16 November, 2007

on throwing errors

not too long ago i spent quite a few days trying to solve what was a really easy bug.

after moving a class from one assembly to another, one of my biztalk orchestrations started throwing a runtime error saying that it couldn't serialize an instance of a XmlDocument.

because the runtime error did not return a stack trace, i was very confused: even though XmlDocument truly is not serialiazable, biztalk is able to dehydrate the contents of a XmlDocument instance by getting the XmlDocument's outerxml and storing it; upon rehydration, the XmlDocument is loaded with the saved string.

after a few days of thinking about this problem, I realized that the error was not coming from the orchestration's instance of XmlDocument, but instead from a class that held and instance of XmlDocument and which the orchestration was using.

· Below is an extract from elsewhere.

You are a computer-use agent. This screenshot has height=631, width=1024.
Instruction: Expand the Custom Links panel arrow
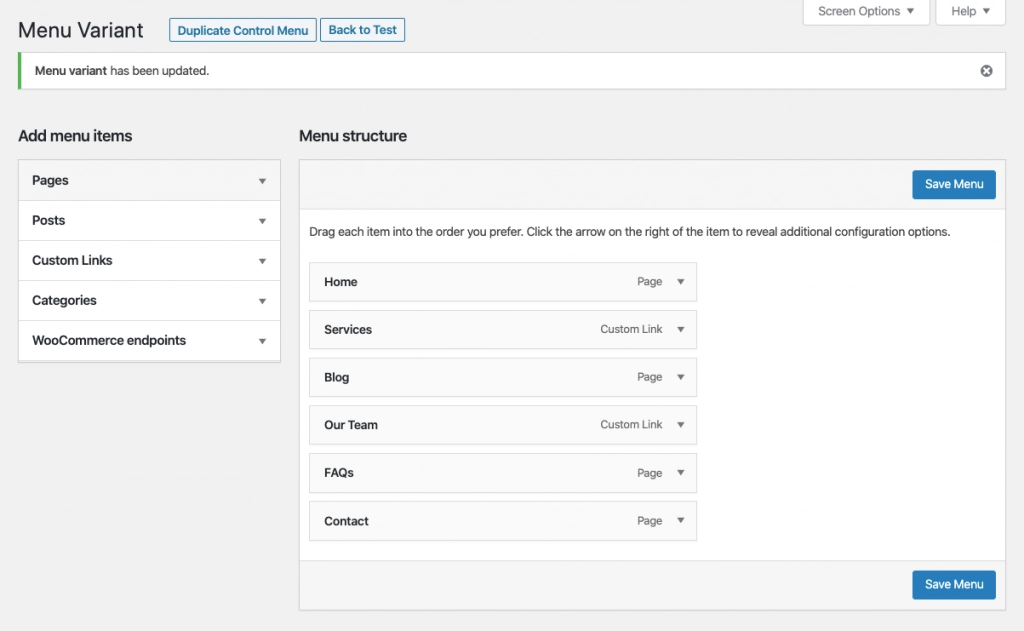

i simply marked the XmlDocument variable declaration with [NonSerializable] and all the problems went away.

i mention all of this because if had just gotten the stack trace, all the hassle I went through could have been avoided.

i've noticed that the errors i throw are usually not very descriptive, because i understand the code and i know what's going on. however, i've also noticed that when co-workers get exception from my code, it's not clear to them what the error means.

thus the importance of throwing very specific and very clear error messages; even if they're a little verbose. and outsider needs to understand the context of what's going on in order to be able to understand and solve problems.

1 comments:

lewisrw00 said...

So, did you end up having to put the call to your helper class within an atomic scope (so that BizTalk wouldn't complain about the NonSerializable attribute)?